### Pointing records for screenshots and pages

··········

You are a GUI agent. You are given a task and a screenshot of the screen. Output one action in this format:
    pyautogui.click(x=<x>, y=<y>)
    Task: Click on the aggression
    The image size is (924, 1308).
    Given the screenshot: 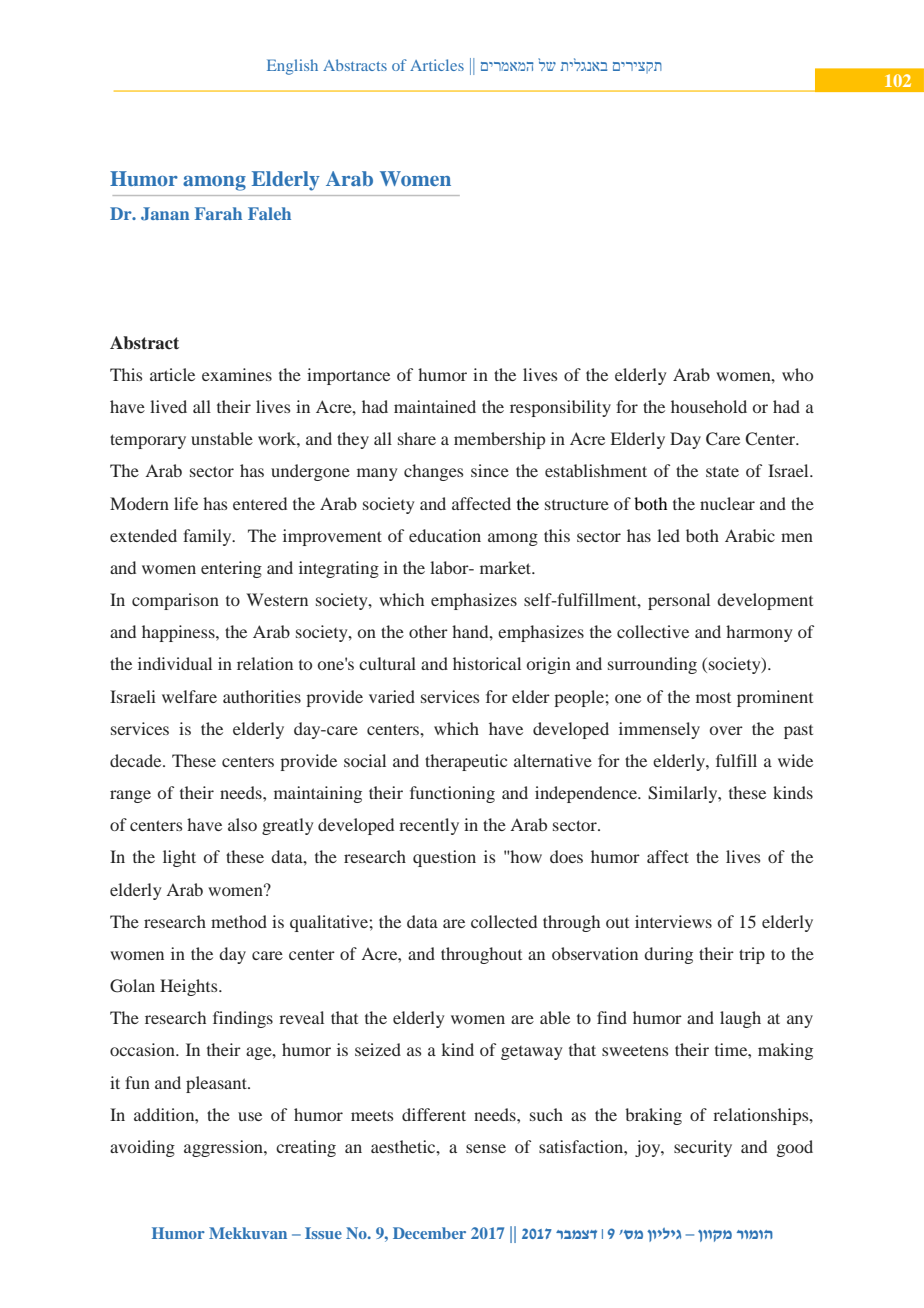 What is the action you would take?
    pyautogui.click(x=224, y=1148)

··········

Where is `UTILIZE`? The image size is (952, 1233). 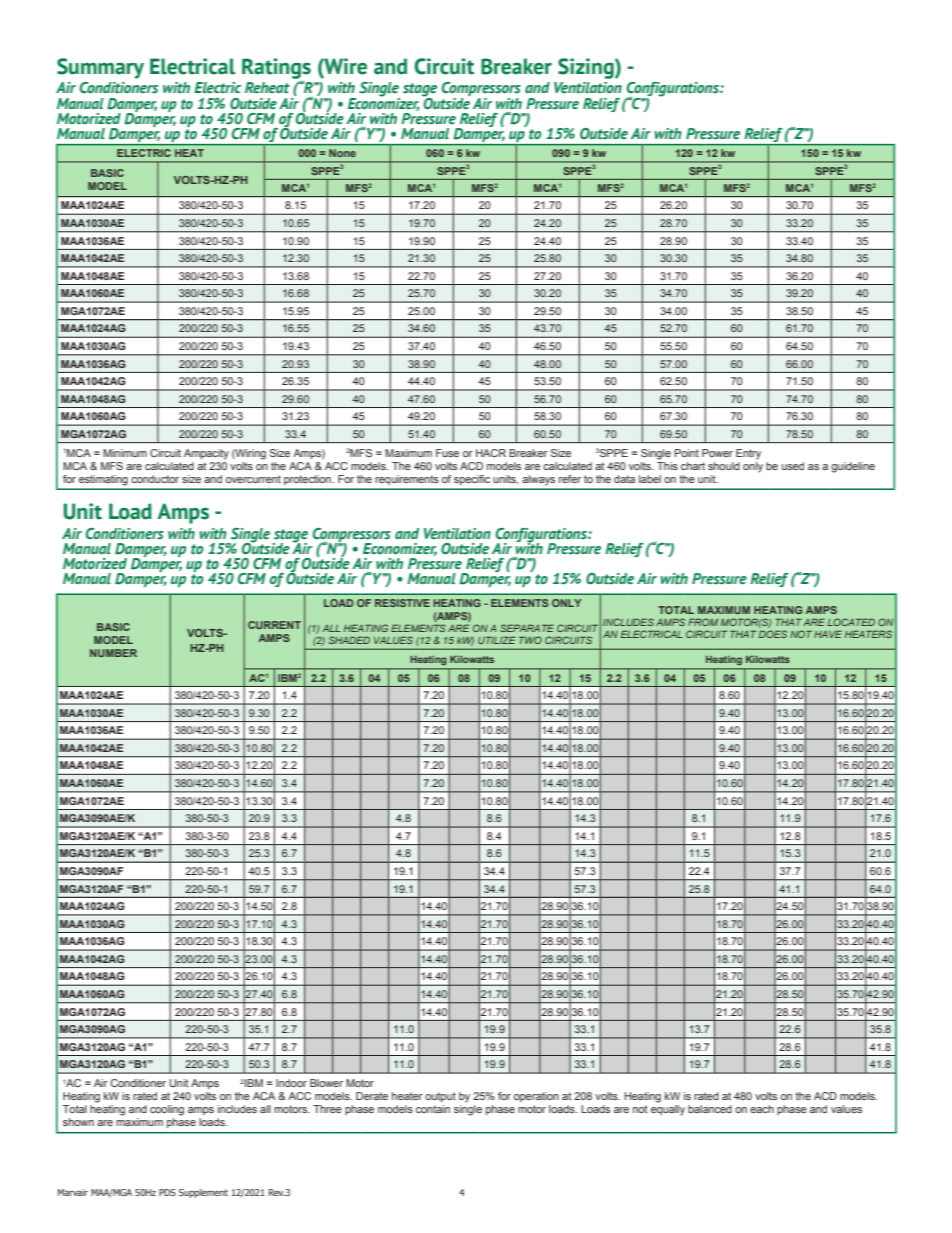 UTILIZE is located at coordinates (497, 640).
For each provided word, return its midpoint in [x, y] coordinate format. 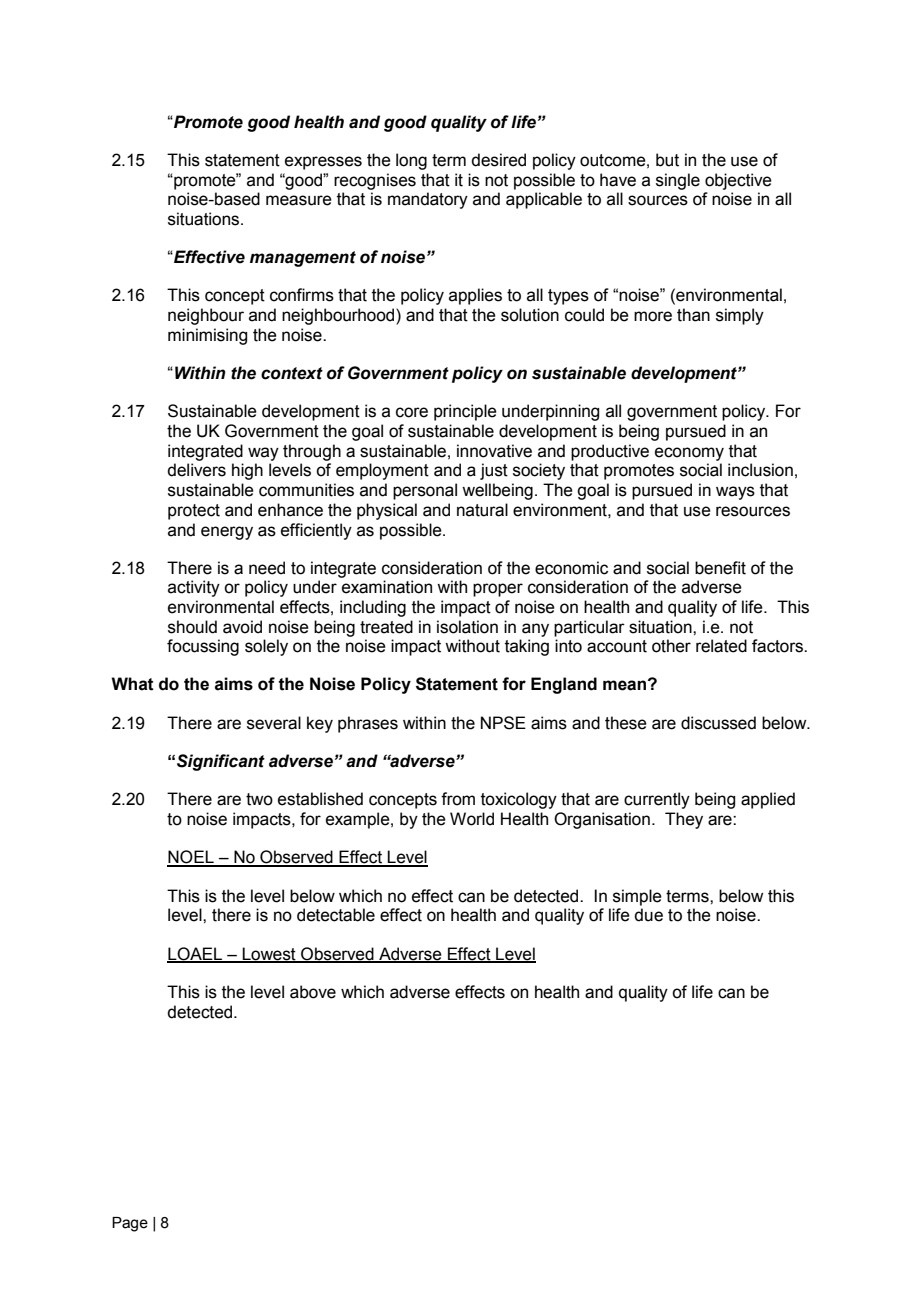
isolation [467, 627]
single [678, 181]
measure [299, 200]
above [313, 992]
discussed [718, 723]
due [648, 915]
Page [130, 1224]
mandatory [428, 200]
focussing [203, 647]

··········

### WRITTEN INSTRUCTION
Lay out the records from the line containing "measure [299, 200]" up to and including the line containing "focussing [203, 647]" as a two-column CSV with the headers input and output. Use one row per record, enclose each field in double quotes, and replace any line breaks with spaces.

### ANSWER TO THE TASK
input,output
"measure","[299, 200]"
"above","[313, 992]"
"discussed","[718, 723]"
"due","[648, 915]"
"Page","[130, 1224]"
"mandatory","[428, 200]"
"focussing","[203, 647]"